Aujourd’hui, de peurs, je n’en vois plus, du moins dans ce registre ; chacun s’étreint et se sépare, sans aucun étonnement, par consentement mutuel, en se disant au revoir après quelques bonjours, ou pire encore, après des années de vie commune, sans que personne ne pleure vraiment, et c’est le pompon. Mais peut-être me direz-vous que les poètes et leurs mots torturés s’égarent loin de la vie en la sublimant ? Soit ! Allons donc vers la rue où, pardonnez-moi, les poètes habitent encore, et prenons une femme qui en soit une, une folle dingue, une amoureuse à tous crins, une madone de l’étreinte, la Môme Piaf qui en avait plein la bouche de ses amours brûlantes ; et le peuple était là qui emboîtait le pas, se reconnaissant en elle, valsant sous l’accordéon, fumant sa Gauloise en croyant mordicus à l’amour emballant. Aujourd’hui, je cherche en vain de ces amours substantielles, jurées sous les serments les plus fous, passionnelles à outrance, c’est mon goût, vendues à la démesure, mais décidément je ne vois rien, je n’entends rien, pas un battement de coeur, si ce n’est celui des ailes qui foutent le camp vers je ne sais quel pays trop rêvé pour être vrai. Orphée est mort.

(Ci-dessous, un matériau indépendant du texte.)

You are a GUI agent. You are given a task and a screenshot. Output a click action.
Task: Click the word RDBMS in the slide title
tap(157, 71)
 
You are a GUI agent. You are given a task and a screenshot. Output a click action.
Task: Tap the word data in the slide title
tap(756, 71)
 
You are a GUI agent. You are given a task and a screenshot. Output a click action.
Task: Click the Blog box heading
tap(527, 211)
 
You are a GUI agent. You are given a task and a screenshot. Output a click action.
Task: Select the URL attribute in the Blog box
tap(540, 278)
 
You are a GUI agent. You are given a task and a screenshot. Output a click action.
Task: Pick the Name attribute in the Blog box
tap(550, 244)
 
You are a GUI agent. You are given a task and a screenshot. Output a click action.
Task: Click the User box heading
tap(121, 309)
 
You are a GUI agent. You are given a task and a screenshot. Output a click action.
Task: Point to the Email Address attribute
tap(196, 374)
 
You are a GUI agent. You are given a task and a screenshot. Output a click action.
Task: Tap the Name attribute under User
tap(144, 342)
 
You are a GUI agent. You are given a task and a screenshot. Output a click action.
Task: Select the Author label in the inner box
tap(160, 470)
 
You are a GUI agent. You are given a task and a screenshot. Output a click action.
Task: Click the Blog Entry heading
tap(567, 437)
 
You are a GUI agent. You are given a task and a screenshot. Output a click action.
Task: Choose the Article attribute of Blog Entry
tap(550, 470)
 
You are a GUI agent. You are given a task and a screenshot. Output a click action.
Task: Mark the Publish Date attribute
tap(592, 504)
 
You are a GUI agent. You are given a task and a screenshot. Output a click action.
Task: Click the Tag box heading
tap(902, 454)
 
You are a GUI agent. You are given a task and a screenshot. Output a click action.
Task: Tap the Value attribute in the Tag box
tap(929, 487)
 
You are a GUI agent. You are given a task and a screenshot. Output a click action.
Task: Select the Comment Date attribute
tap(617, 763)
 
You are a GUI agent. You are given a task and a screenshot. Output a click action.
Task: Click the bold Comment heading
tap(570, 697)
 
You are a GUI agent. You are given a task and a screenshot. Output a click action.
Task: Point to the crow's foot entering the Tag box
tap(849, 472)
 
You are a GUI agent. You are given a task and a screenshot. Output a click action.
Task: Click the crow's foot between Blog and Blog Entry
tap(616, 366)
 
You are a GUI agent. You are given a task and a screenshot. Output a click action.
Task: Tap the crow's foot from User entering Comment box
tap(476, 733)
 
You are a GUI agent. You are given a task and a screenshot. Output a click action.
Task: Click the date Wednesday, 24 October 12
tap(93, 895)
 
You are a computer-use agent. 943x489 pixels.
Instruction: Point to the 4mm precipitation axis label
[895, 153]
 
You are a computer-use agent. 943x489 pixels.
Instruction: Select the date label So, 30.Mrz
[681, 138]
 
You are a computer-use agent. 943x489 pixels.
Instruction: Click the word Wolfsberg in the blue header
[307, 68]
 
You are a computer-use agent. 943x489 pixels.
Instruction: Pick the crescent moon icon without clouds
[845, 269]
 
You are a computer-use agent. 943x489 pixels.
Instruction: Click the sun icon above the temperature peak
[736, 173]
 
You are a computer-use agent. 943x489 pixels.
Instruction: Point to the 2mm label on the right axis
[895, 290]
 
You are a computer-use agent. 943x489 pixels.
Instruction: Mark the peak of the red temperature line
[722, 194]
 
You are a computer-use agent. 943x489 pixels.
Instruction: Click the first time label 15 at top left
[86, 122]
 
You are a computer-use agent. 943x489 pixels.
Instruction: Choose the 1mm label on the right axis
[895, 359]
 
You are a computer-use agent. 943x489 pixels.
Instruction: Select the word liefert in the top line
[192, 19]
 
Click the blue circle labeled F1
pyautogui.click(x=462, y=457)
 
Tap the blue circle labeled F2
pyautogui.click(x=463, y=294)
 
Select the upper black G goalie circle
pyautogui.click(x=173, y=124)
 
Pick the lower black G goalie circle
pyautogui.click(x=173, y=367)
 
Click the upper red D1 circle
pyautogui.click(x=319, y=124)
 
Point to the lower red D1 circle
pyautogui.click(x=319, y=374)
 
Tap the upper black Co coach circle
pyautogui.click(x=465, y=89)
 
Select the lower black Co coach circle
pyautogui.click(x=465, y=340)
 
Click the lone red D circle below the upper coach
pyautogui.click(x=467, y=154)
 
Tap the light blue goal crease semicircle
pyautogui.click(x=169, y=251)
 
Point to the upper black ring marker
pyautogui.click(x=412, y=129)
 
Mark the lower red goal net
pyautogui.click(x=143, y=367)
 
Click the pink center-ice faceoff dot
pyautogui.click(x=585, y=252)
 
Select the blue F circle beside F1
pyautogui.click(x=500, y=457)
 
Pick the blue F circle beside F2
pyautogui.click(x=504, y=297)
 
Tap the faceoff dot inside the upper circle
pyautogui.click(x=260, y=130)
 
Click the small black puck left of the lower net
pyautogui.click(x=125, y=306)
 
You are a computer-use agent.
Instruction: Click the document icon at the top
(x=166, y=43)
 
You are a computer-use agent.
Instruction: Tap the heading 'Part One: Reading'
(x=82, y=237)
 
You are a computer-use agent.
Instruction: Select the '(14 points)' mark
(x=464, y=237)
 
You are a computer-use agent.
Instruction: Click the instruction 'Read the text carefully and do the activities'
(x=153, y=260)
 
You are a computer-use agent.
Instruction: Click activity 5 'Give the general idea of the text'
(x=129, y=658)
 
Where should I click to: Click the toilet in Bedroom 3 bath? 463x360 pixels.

Amour d’amants, passe encore, mais amour de mariés, que la barre est en bas, que vous êtes abîmés ! Et par malheur, je n’exagère pas. Mais quoi ! Baisser les bras ? Ça, jamais ! Surtout que leur grâce est d’enserrer sans retenir, de consoler sans pitié, de donner sans compter, et en désirant toujours, ce qui est le comble.

Parce que je vénère – et le verbe est choisi – la liberté dont chacun dispose pour rendre active la puissance d’amour inscrite aux fibres du coeur et de l’esprit, je m’en vais lui écrire deux mots à notre chère liberté pour élargir ses droits et lui donner plein pouvoir sur tout ce qu’elle touche quand elle prétend aimer. Car enfin laissez-moi penser qu’il n’y a rien de moins instinctif que l’amour. Celui-là repose sur des lois internes, et qui ne les adore, s’en va dans le décor.

Si l’amour se découvre et se goûte aux années de l’enfance (ce n’est malheureusement pas le cas du plus grand nombre), par la suite, adolescent, jeune homme ou jeune femme, il se rêve, se ressent, s’apprend, s’éprouve, se prépare, et ainsi se construit avec en mains des atouts qui, bien jetés sur le tapis de la vie, empêcheront les liens de s’écrouler comme de vulgaires châteaux de cartes. Mais encore faut-il que… et  nous allons voir quoi.

Cependant, je ne me fais pas d’illusion : en présentant l’amour, telle une vigne vierge, grimpant et s’enroulant au tronc de la vie sous un soleil idéal, certains crieront à l’irréalisme, je n’y peux rien, d’autant plus que ce texte sera court pour un sujet sans fin.”